The success of Virgin Galactic a real possibility of commercial space travel becoming a reality means Dr. Norah Patten’s lifelong dream to travel to space will likely become a reality.
Richards Branson’s Virgin Galactic success in December 2018 has brought one County Mayo woman’s dream of being the first Irish astronaut that little bit closer to reality.
Dr. Norah Patten, from Ballina, County Mayo, has dreamt of traveling to space since she was 11 years old and visiting NASA headquarters, in Cleveland, Ohio.
Her childhood passion spurred her on to study aeronautical engineering and she later enrolled at the International Space University, in France.
Last December, Virgin Galactic launched its first flight beyond the atmosphere. Patten (35) believes this is a great step in the right direction of her lifelong dream of becoming Ireland’s first astronaut.
Speaking with The Sunday Times, Dr. Patten said she is confident she will make the journey to space. She said, “It will happen…You just think ‘When?’.
The Mayo woman said “Commercial space travel has opened the whole thing up.
“It’s now more accessible and it’s competitive with all of these companies trying to get there which makes it more attainable, cost-wise.”
Patten has recently been taking part in intensive training, including a helicopter crash-landing simulation, and zero gravity flights through Project PoSUMM (Polar Suborbital Science in the Upper Mesosphere), at NASA, the first, and only, crewed suborbital research program.

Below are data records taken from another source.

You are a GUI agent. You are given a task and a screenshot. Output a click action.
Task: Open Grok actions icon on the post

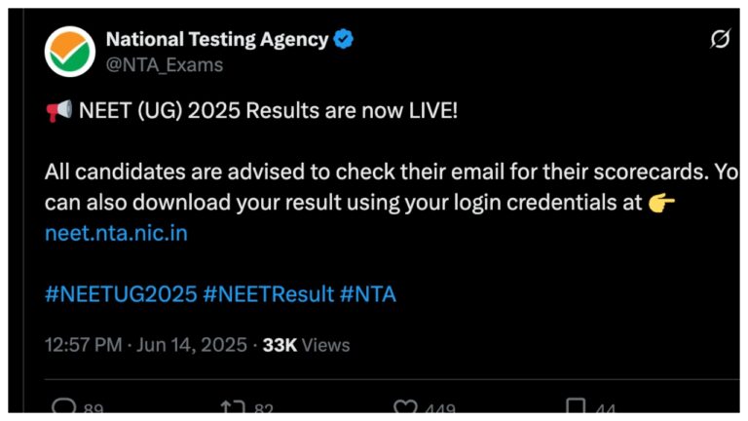(x=720, y=40)
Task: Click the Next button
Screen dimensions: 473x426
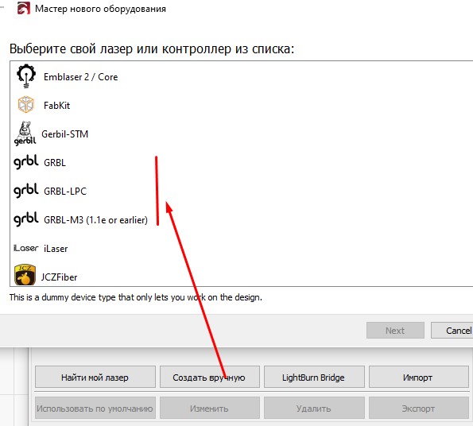Action: (x=395, y=331)

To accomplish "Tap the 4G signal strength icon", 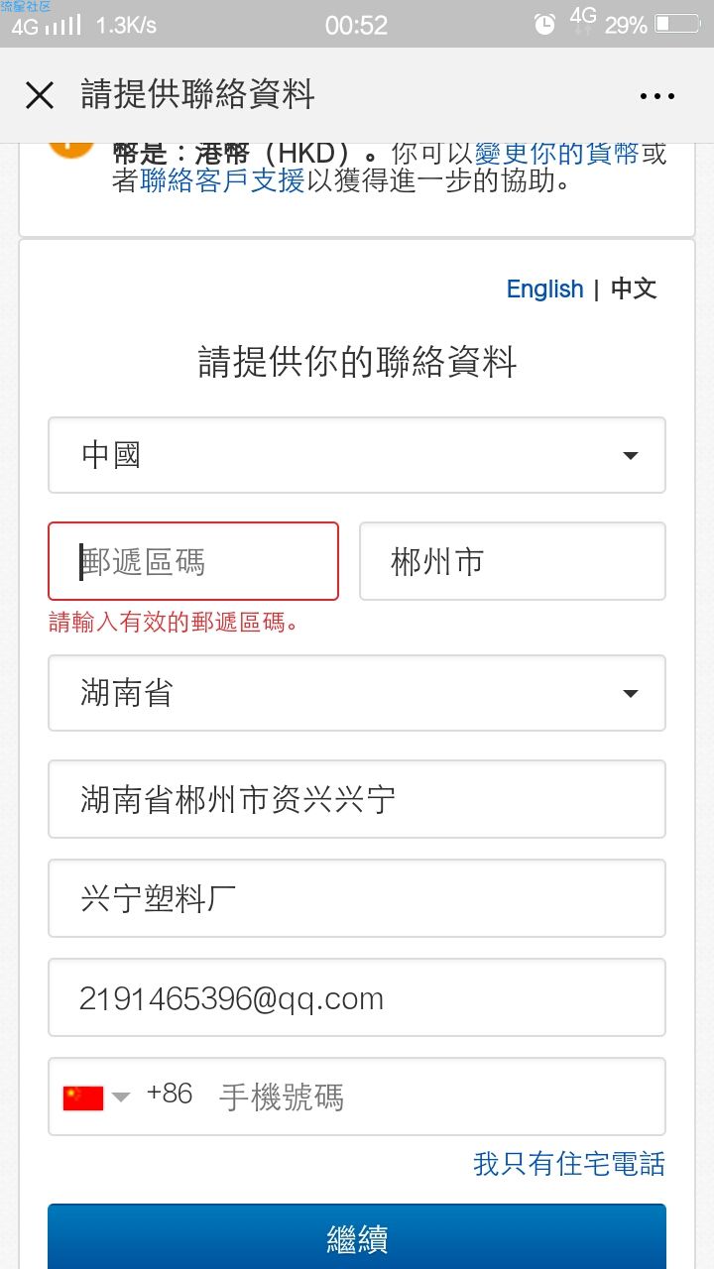I will (x=46, y=25).
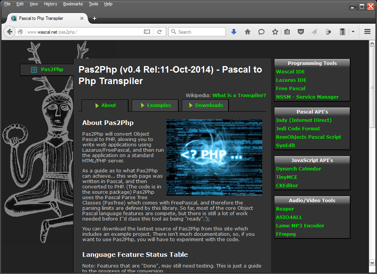Open the FFmpeg link
Screen dimensions: 377x274
286,234
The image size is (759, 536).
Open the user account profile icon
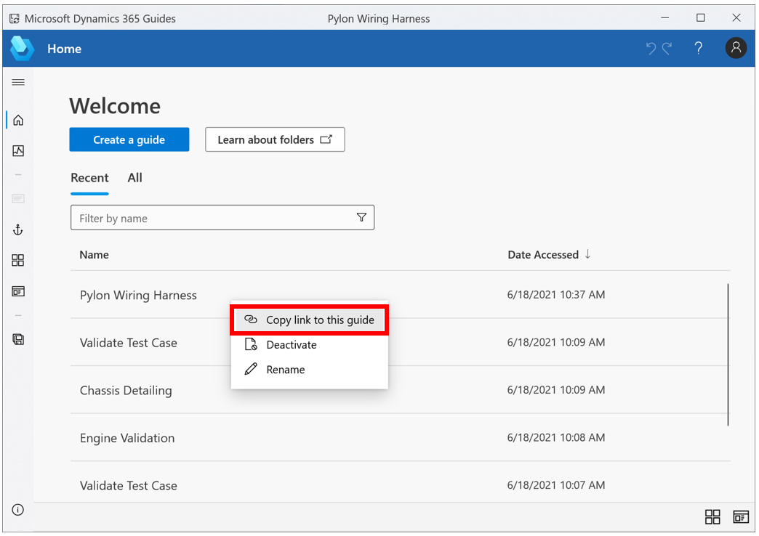click(x=736, y=48)

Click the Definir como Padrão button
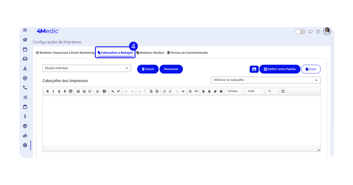pos(280,69)
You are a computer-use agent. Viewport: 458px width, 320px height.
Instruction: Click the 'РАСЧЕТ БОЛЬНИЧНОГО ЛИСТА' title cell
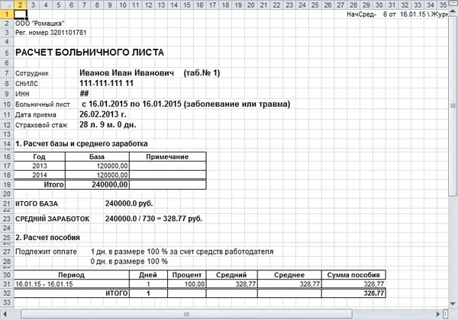(89, 53)
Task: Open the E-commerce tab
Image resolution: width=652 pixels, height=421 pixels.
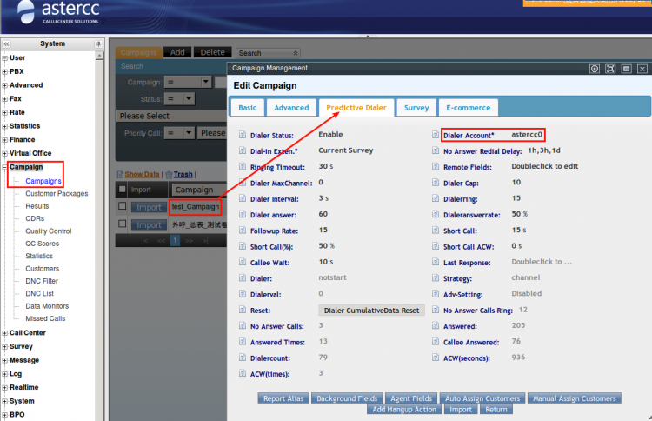Action: 469,108
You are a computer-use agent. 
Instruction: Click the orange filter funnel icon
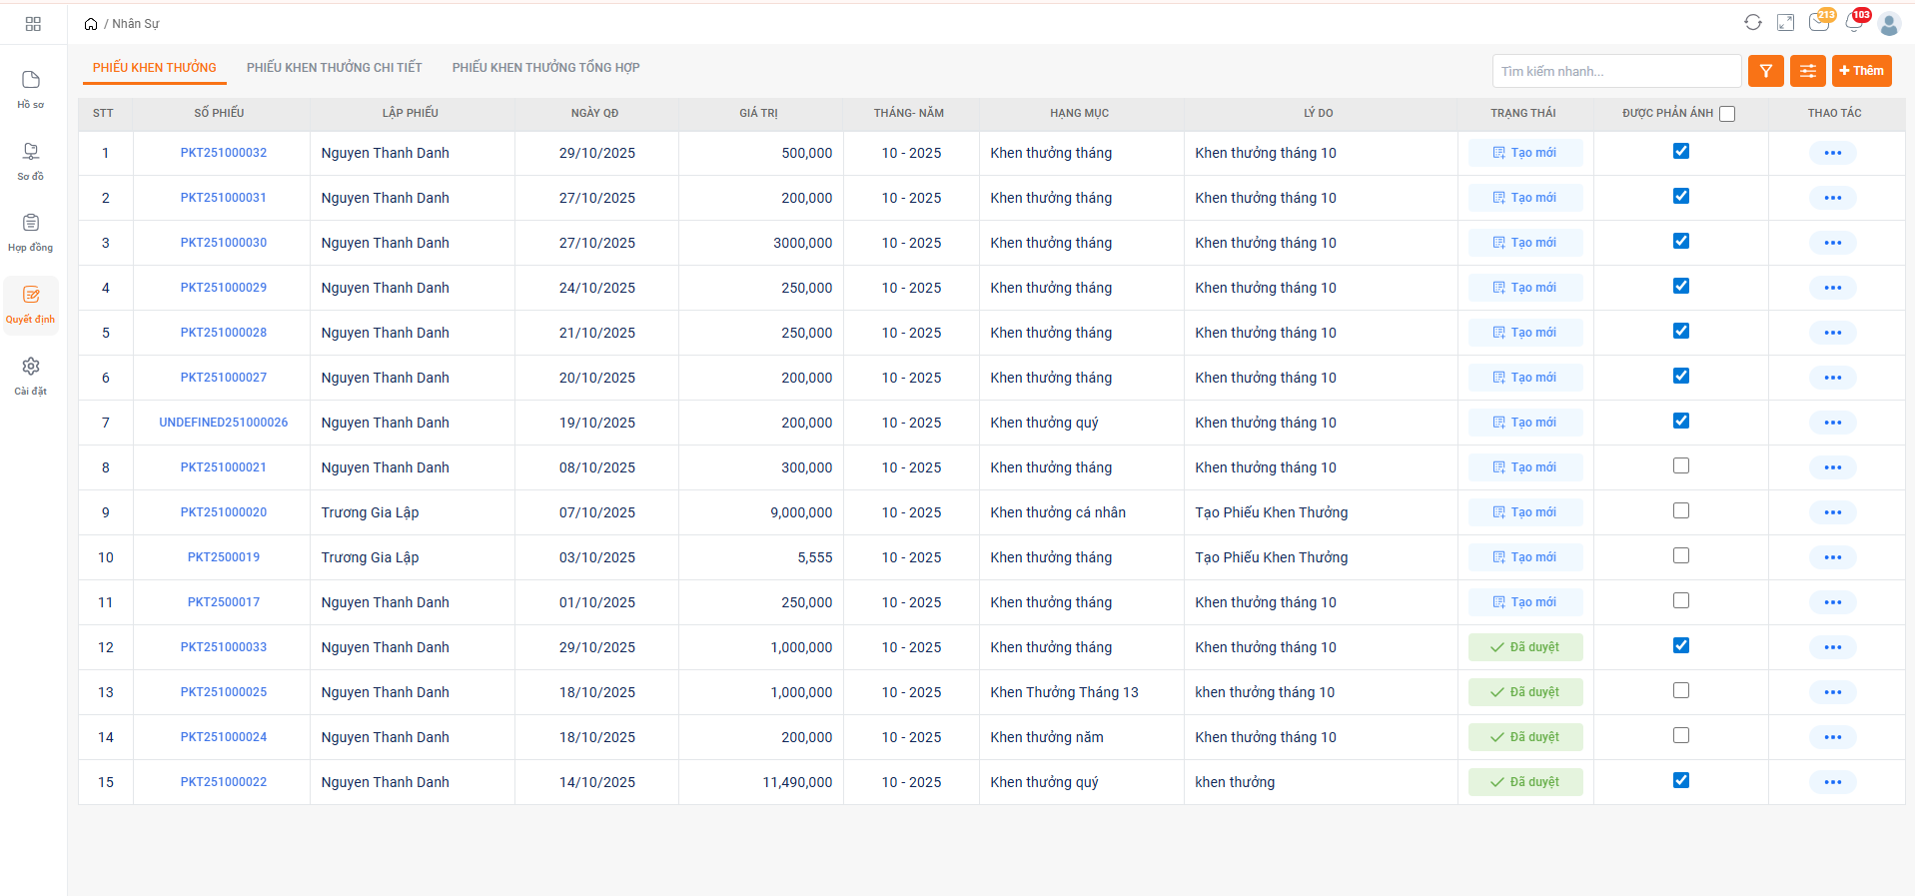tap(1765, 71)
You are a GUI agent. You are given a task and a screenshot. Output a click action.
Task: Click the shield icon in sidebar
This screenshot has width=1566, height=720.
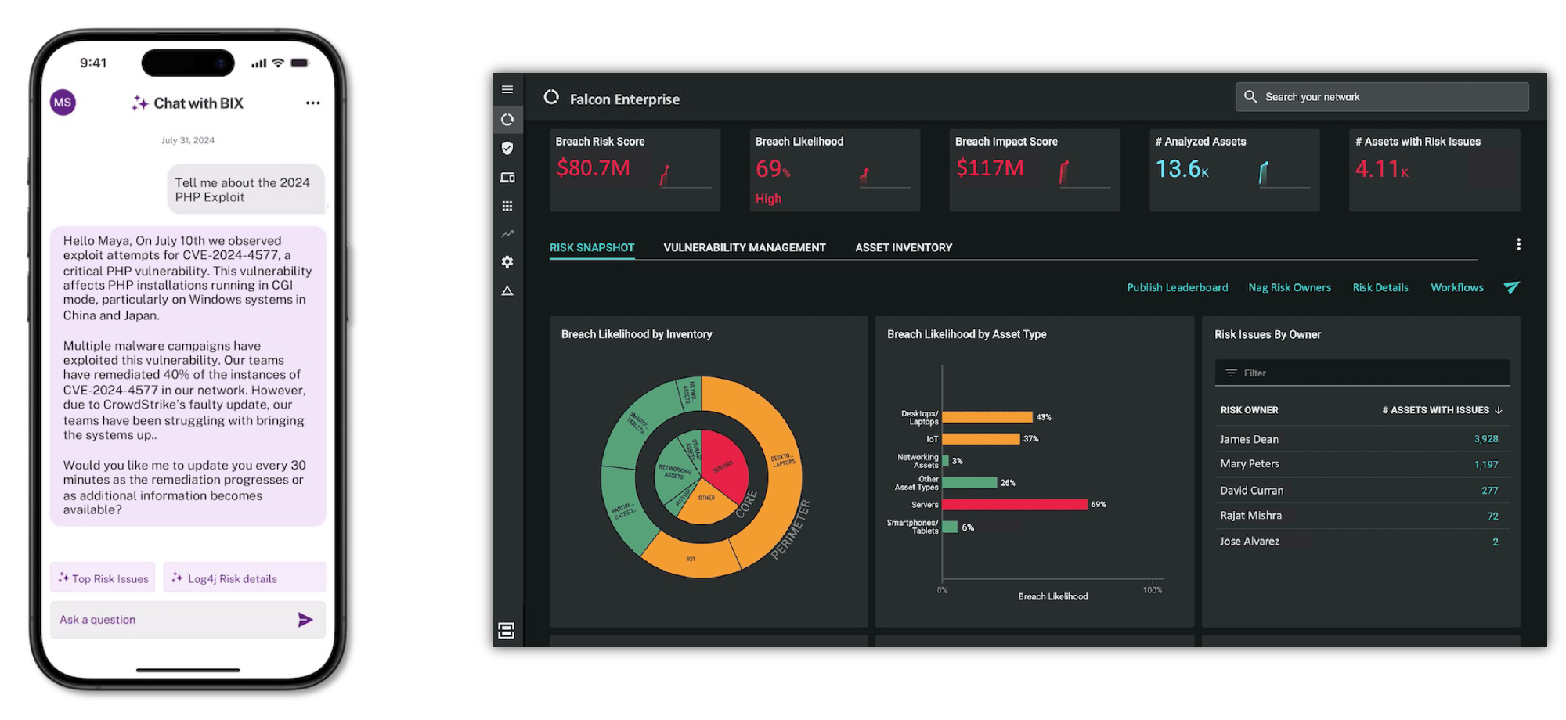point(507,148)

She is the only Irish person of the twelve who have been selected for the highly sought after training program. The training will include vehicle (Egress), evacuation from the spacecraft, rescue and raft operations, sea survival, nominal and contingency operations, and spacecraft design.
Virgin Galactic aims to provide suborbital spaceflights to space tourists and suborbital launches for space science missions. One of these commercial suborbital flights begin, in earnest, Dr. Patten will be a candidate to travel to space as a scientist.
Patten told the Times “PoSSUM has good relationships with the commercial companies in America so my hope would be possibly with one of those suborbital companies, Virgin Galatic or Blue Origin, once they are able to go… it’s more realistic in terms of the finances that you need. You’re talking maybe €200,000 for a suborbital [flight] but to go to the International Space Station it’s about €50 million [per person].”
“There has never been an Irish person in space. I’d love to be the first, wouldn’t it be so cool? This is something I have been working on for so long. I’d like to make it happen for myself. It’s nearly become bigger than me.”
Dr. Patten spoke about that first trip to NASA, when she was 11 years old, that lit a fire in her imagination.
“I just thought ‘This is so cool’. We got to see the wind tunnels, the aircraft, all of those kinds of things,” she said.
“The exposure to something like that at that age was so important. Back then the standard career was that girls would go into the nursing and teaching, but this lit a spark in me for something completely different.
“When I was in school in 1990s Ireland, you’d say to people ‘I’m going to study aeronautical engineering’. There were eyebrows raised but that was stereotypes at the time, now we’re more aware of those biases.”
Patten’s first leap towards the starts started when she studied aeronautical engineering at the University of Limerick. She went on to work as an intern at Boeing, in Seattle, Washington. However, her hunger was not sated.
She said “Aero is not space, it’s aircraft, but it’s the closest thing you could get in Ireland.
“A lot of the astronauts that I admired when I was a teenager would have studied some kind of aerospace engineering.”
The Mayo women went on to complete a PhD at Limerick on wind tunnel testing and then on to the International Space University, in 2010, where she became a teaching associate.
Patten admitted that over the years she has spared her Ballina parents the more dangerous details about her rigorous training such as the most recent helicopter crash landing in water.
She told the Times about the experience:
“So, you’re strapped in a helicopter mock-up . . . you’re going down, you can feel the water coming up on you. You take your breath and you’re turned upside down. You go from being totally visual to solely using feel, that’s the only thing you have to get out.”